Wichita State, Perfection And Moving On

It started as a far-fetched, silly idea, but then the wins began to pile up. The turning point came when Wichita State escaped a 17-point halftime deficit at Missouri State. The Bears couldn't miss, and the Shockers needed overtime to steal the thing back. 17-0. They were never truly challenged again.

Milestones were invented. Eighteen-and-0: That one was for Peyton Manning. 23-and-0: Michael Jordan. They weren't playing against opponents so much as the game itself. The rhythm became its own engine. The smooth hum of precision. Squeaky sneakers on the floor. The best pickup run of your life, times a factor of 10, stretched across five glorious months. Can you imagine?

"At some point, it transcended basketball for us," Wichita State guard Fred VanVleet said. "It transcended everything. Being around those guys, knowing what we did together, the memories of that -- it was bigger than basketball."

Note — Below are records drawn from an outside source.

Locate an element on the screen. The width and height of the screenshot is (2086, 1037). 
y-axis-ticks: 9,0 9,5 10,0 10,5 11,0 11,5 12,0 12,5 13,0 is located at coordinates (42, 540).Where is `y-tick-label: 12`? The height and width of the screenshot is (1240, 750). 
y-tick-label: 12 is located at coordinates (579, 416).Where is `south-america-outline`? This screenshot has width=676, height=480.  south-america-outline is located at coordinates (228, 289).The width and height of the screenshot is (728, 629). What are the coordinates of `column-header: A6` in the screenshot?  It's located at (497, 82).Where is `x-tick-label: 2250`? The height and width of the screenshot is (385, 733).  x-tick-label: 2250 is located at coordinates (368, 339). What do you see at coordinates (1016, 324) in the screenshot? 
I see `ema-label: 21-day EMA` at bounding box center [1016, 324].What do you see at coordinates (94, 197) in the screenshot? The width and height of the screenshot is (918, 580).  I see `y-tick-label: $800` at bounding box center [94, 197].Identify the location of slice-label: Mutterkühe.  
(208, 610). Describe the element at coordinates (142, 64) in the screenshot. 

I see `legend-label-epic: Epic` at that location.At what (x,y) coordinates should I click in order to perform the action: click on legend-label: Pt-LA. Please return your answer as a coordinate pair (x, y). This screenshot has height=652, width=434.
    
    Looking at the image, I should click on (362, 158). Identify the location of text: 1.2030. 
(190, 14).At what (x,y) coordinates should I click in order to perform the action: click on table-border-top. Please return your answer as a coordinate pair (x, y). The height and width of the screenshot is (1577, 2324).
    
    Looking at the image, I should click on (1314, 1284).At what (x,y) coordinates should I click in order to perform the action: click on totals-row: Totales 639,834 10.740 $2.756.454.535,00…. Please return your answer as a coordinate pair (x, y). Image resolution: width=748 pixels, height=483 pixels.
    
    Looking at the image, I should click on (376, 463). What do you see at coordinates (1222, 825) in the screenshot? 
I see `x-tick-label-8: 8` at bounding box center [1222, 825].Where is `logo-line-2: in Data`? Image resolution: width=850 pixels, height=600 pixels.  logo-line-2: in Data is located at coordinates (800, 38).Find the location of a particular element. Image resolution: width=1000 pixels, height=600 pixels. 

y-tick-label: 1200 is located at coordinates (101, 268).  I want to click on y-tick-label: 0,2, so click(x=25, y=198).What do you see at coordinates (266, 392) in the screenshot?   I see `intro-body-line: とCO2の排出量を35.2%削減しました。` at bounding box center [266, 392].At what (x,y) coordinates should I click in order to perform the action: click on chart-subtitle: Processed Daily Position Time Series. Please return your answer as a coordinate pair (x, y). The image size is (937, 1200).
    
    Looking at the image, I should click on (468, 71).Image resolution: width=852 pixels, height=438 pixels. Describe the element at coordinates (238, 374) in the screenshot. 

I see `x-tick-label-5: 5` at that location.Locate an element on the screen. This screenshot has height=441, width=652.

It changed things. Little daily things. When Ron Baker walks through campus, he's not a Wichita State student on his way to class. He's Ron Baker. Lynn Marshall likes to joke that Evan Wessel -- the Shockers' dump truck of a power forward -- is Baker's personal campus security.

"Lots of kids want to say hi," Baker said. "Sometimes people stare."

Gregg Marshall is luckier than Greg McDermott. He doesn't have to come down from last season, not totally: Baker and Van Vleet, as well as guard Tekele Cotton and forward Darius Carter, are all still around. The Shockers have the best backcourt in the country. They're ranked No. 10 in the ESPN Preseason Power Rankings. They are the obvious pick to win their league; they're a lock to get back to the NCAA tournament.

But they won't win their first 35 games. At some point -- maybe as early as Nov. 18, when they play Memphis -- they will lose. The new frontcourt will need time to catch up. The intense connections forged last season might not be there. The engine won't hum as smoothly. The rush will come in a weaker dose. How do you adjust to life back on Earth?

"You do get frustrated, because you know this is how we play, and they don't," Baker said. "But you also remember that you were like that once, too."

"I don't hold this year's team to last year's expectations," Van Vleet said. "Missouri State was kind of like our loss. I don't want to say we were lucky, but we were kind of lucky in that way. Those moments in the season are going to happen, and ultimately they're good for you."

For Wichita State, The Year After brings a refined understanding of what success truly is: Not wins and losses but the knowledge that you played your absolute best. For the rest of the sport, The Year After brings new questions only the unpredictability of a new college basketball season can answer.

Maybe The Year After will be a harsh snap back to reality. Or maybe it'll be a different kind of dream. Maybe this is The Year, too.

"You don't dream like that," Marshall said. "You just don't. It isn't something you think you need to do to be fulfilled. But I do think everyone who does this should be able to experience it once. Because it's just so fun."